THE ABC MURDERS by Agatha Christie
Our cottage has bookshelves full of books inherited from the previous owners, ancient copies of pot-boilers and classics, along with books we have read and left there. We now keep all of the mystery novels we read at the cottage, where they sit in the company of old copies of Perry Mason, Ellery Queen and Agatha Christie. They are insurance that you will never be without a book to read if the stack you’ve brought out for the week are lacking. A few weeks ago I found myself without a new book at the cottage and picked up an old Agatha Christie novel form the bookshelf. I felt like I was spending the day with an old friend – thoroughly comfortable and satisfying in every way.
The ABC Murders was published in 1936 and has never gone out of print. Agatha Christie is called “the Queen of crime” for good reason. Her novels are entertaining, well written, clever and humorous – and a good mysteries to boot.

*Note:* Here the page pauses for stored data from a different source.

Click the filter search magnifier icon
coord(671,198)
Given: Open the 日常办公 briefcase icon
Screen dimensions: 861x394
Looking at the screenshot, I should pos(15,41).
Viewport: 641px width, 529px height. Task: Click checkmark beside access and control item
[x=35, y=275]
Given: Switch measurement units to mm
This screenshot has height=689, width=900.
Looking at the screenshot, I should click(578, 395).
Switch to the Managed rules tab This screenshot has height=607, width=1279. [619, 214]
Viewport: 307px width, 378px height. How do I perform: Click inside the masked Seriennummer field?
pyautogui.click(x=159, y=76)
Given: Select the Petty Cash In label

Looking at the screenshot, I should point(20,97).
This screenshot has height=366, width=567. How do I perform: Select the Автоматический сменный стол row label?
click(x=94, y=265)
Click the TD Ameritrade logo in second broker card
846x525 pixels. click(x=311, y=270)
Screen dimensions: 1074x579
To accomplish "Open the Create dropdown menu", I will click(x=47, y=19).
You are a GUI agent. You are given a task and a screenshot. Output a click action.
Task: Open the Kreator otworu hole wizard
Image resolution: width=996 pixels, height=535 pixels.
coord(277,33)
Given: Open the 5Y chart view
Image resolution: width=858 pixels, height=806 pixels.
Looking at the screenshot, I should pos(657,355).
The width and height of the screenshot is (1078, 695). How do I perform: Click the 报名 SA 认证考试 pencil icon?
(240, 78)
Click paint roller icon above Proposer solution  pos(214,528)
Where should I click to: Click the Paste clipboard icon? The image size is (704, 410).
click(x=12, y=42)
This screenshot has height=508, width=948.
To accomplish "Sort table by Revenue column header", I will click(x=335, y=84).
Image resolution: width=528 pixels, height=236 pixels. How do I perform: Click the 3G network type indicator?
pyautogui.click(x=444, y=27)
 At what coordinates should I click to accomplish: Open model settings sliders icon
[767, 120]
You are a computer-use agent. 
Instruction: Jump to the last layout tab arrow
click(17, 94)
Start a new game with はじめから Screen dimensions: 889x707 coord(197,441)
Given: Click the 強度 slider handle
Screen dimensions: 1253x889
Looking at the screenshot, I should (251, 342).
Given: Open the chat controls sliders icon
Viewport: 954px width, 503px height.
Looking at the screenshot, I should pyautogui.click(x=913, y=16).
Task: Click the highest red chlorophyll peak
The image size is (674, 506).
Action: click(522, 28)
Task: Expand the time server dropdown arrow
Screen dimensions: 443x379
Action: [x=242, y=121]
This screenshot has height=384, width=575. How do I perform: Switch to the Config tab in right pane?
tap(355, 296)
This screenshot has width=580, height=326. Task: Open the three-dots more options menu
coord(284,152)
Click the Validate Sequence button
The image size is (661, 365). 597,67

This story opens with the murder of and “elderly woman” of about 60 years old. Funny already. We meet Hercule Poirot and his friend Captain Hastings, who is back in England for a short time, after moving to a ranch in South America. Hastings has come to see Poirot, now mostly retired, Poirot takes on only a few cases of special interest. Hastings notices that Poirot seems hardly to have aged – in fact his hair seems even blacker now than it did years earlier. Hastings meanwhile is very sensitive about his thinning hair – but not enough to visit Poirot’s hairdresser.
Poirot who claims “I am better than the police” is of course much more observant and analytical in his approach than Hastings, and he does, as always, solve the crime in question. Just when you think you have it all figured out there is a twist at the very end to satisfy even the most clever reader.